━━ GIVEN PASSAGE
Monday, 23 February 2015
Day 41 (India): Kovalam
My last couple of days in India were spent in the beach resort of Kovalam (pic), not far from the Kerala capital Thiruvananthapuram, and certainly not far from the end of the sign for it. My guesthouse was right on the beachfront, so I could easily enjoy a dip at any time of day. And for once I don't mean the tasty multicoloured ones you swab your rotis and chapattis in.
Though very touristy, with lots of middle-aged Europeans and Russians here to do yoga and meditation, and a beachfront chock-full with cafes, traditional massage and health spas, restaurants, souvenir shops and travel agents, it's also a real working fishing village (pic)...
...and every evening the beachfront restaurants put fish out on display right off the boats (pic). You choose the one you want and how you want it cooked (spicy, in my case, and baked in the tandoori, with chips and salad), and enjoy a huge delicious fresh fish supper for only a few quid.
If you want a beer to wash it down, it comes disguised in a tea mug, and you hide the bottle under the table, because the restaurants aren't licensed. Nobody would ever guess – except for the fact that every restaurant does it.
That's all from this blog. From here I fly back to Colombo to pick up my bike, then fly back home. It's been a glorious month of cycling in Sri Lanka, with a feeling of discovery of an underrated biking destination, and the fortnight's 'holiday' afterwards in south India was just as thrilling, culturally fascinating, and plain delightful as I'd hoped.
And, er, did I mention that I really enjoyed eating all that fabulous Indian food? I'll be pleased to get back to proper beer, though. Not in mugs. And not having to hide the bottle under the table.
Saturday, 21 February 2015
Day 39 (India): Kanyakumari
Well, given the premise of the Sri Lankan bit of this trip, I could hardly ignore a bus labelled 'End to End' (pic). The six-hour journey took me from Madurai down to Kanyakumari: India's equivalent of Land's End, at the very bottom of the country's triangle. As usual, it took me a while to get to the point, but I got there in the end.
And this is it: the last bit of India, thronging with domestic coach parties and touring families. The next thing you hit going south is Antarctica. The next thing you hit going north is four million stalls selling tourist tat.
The place has quite a special significance for Indians, with Hindu temples, a Gandhi memorial, and statues commemorating a local poet (pic). This is the view from my hotel, which has a rooftop pool, a place of special significance for me.
The very-end bit was packed with Indians doing their ritual duty: taking selfies and dropping litter. I didn't want to do either. Getting someone to take my pic for me (pic) was a lot easier than finding a bin, though.
Not all the stalls sell souvenirs. There are quite a few food and drink places too. I wasn't quite sure if this was a misprint for 'shakes' or 'snacks'. Or maybe they actually do snake curry. I think I'll stick to my cauliflower masala.
━━━━
━━ RECORDS SUPPLIED
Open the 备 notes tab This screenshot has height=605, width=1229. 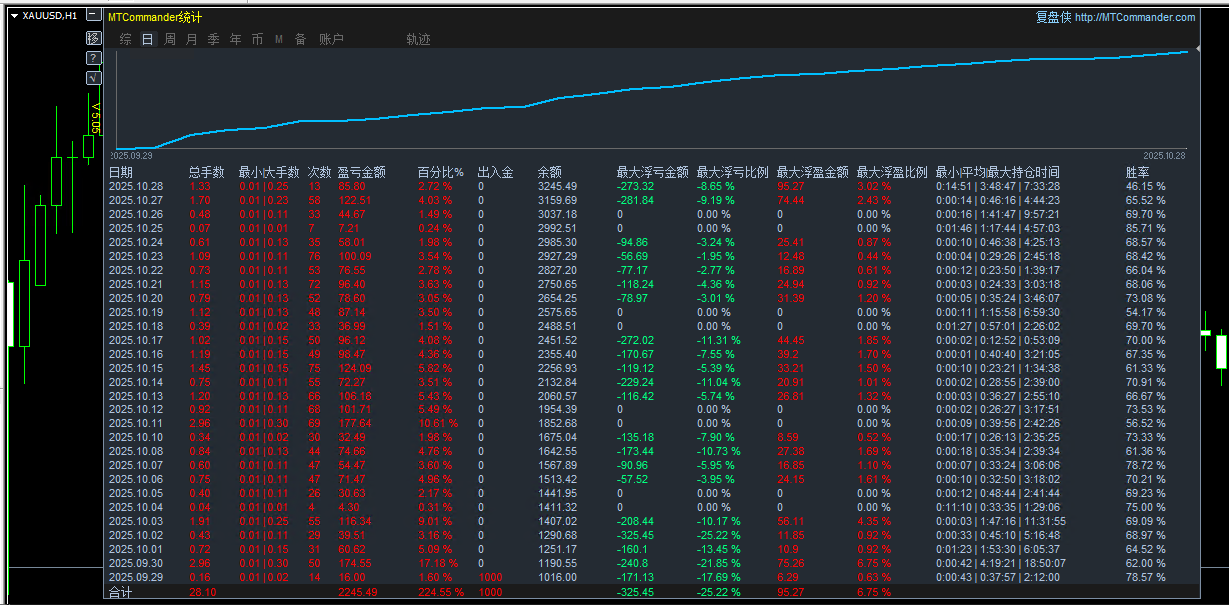(300, 39)
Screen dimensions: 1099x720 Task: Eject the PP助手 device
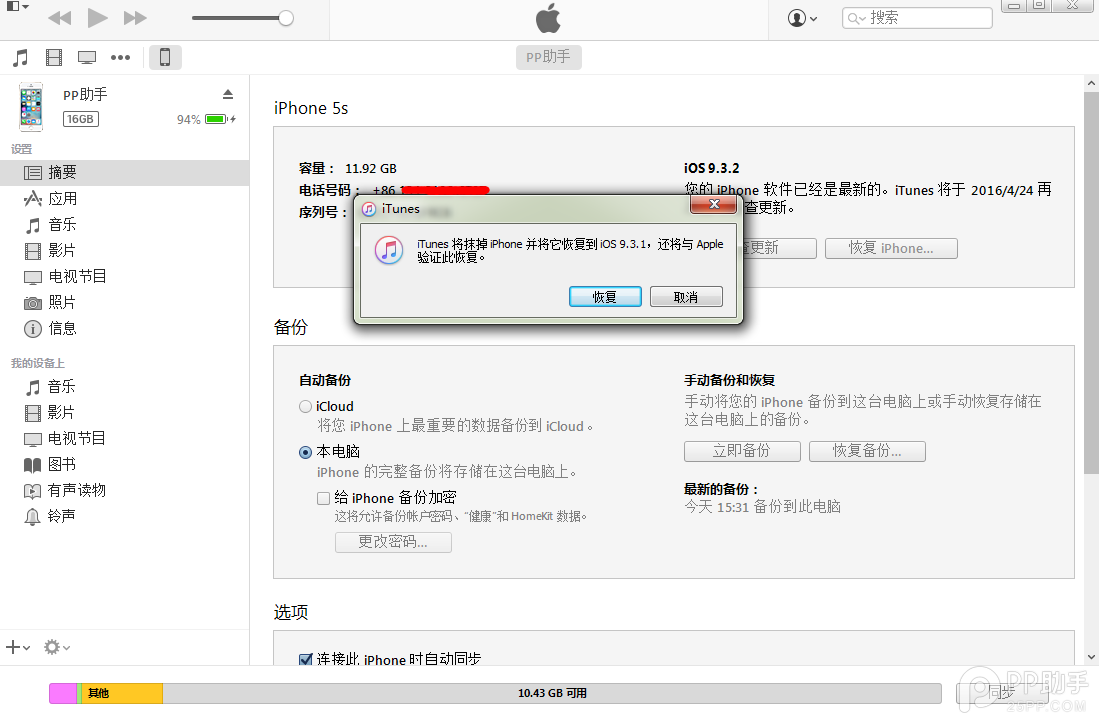[x=227, y=94]
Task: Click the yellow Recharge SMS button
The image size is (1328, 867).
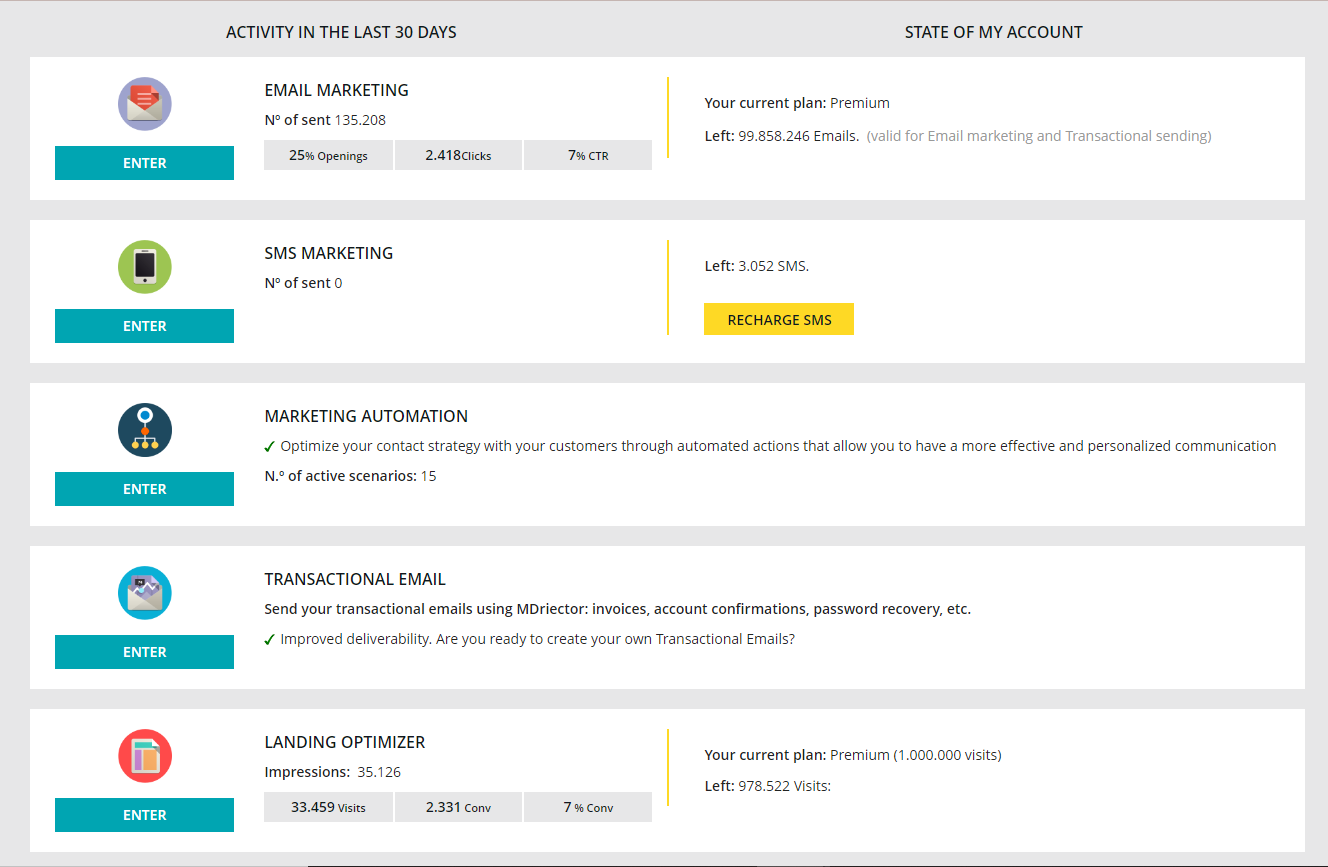Action: tap(779, 320)
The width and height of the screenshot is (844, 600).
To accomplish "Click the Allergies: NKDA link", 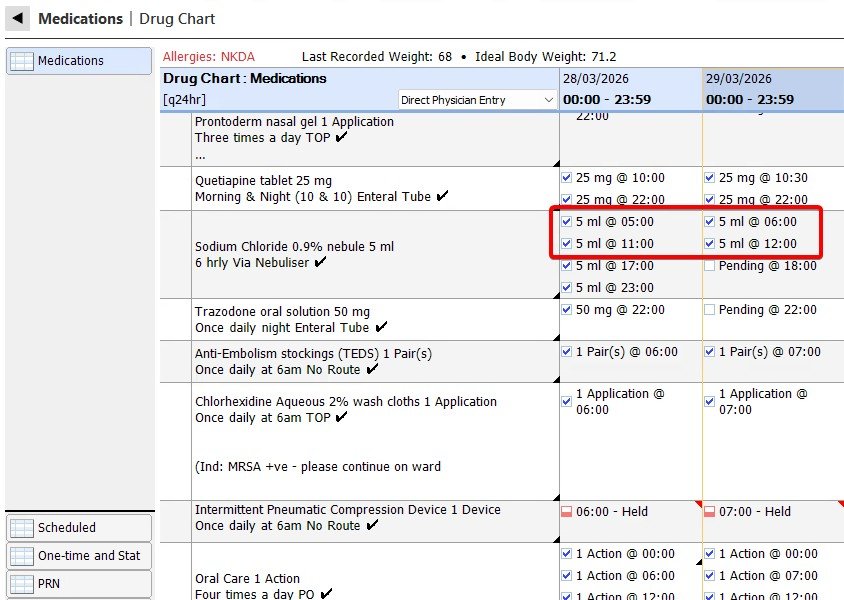I will (208, 57).
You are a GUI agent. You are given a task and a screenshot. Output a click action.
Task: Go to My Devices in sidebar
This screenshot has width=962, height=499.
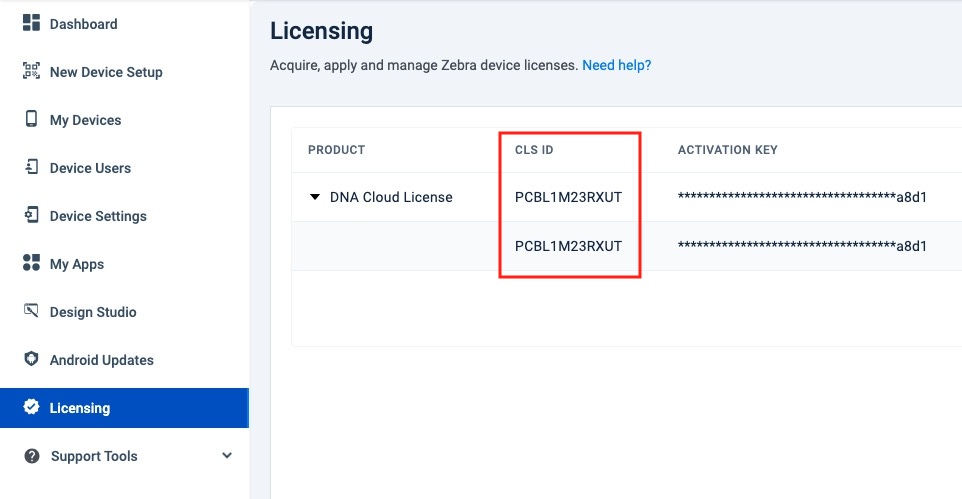[85, 120]
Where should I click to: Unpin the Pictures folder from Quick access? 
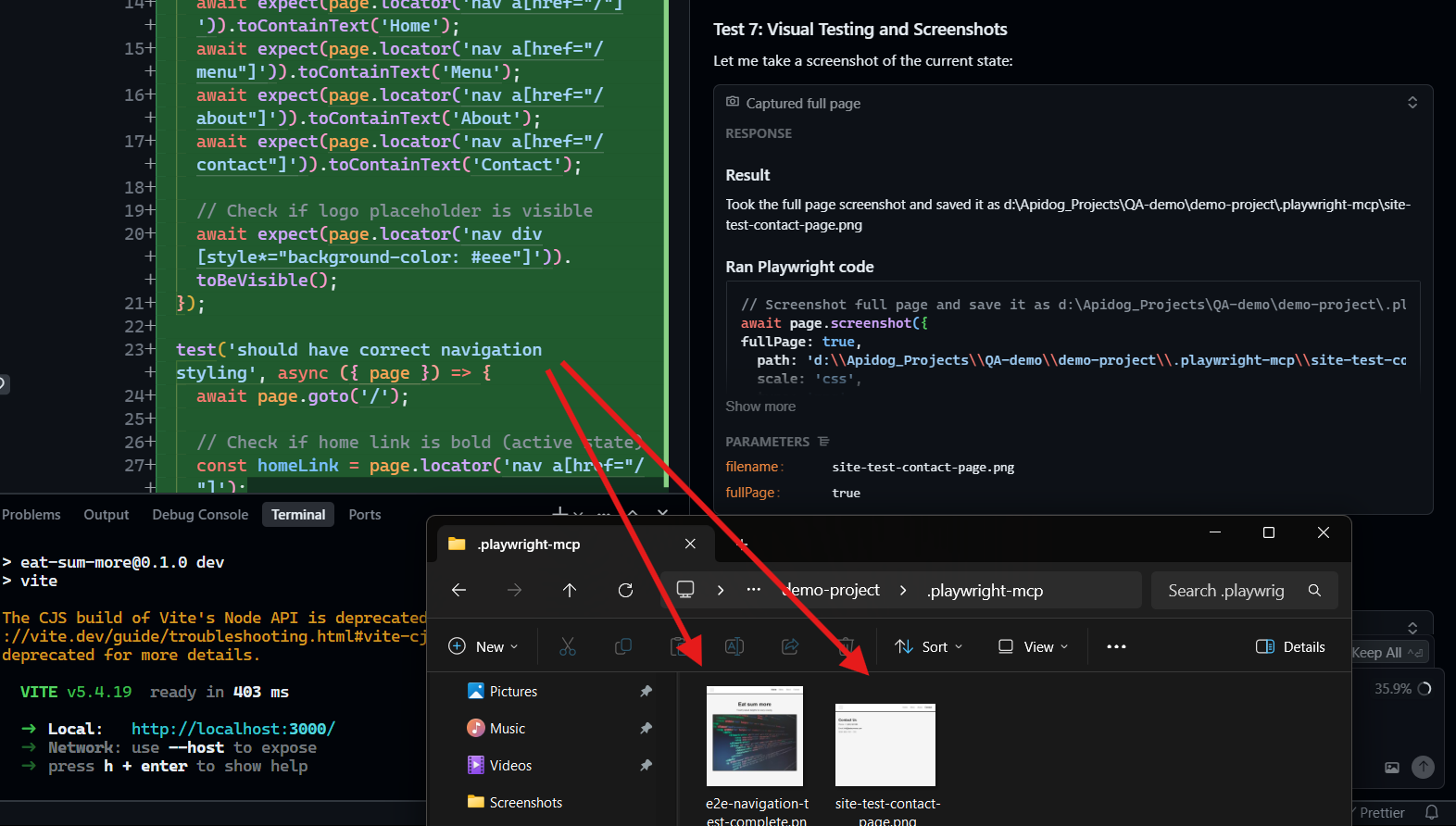click(646, 691)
━━━━
* EXERCISE INSTRUCTIONS
Reproduce everything in the travel blog from "The place has" down to "a bin, though.". The records have no connection to the travel blog.

* REPLY TO THE TASK
The place has quite a special significance for Indians, with Hindu temples, a Gandhi memorial, and statues commemorating a local poet (pic). This is the view from my hotel, which has a rooftop pool, a place of special significance for me.
The very-end bit was packed with Indians doing their ritual duty: taking selfies and dropping litter. I didn't want to do either. Getting someone to take my pic for me (pic) was a lot easier than finding a bin, though.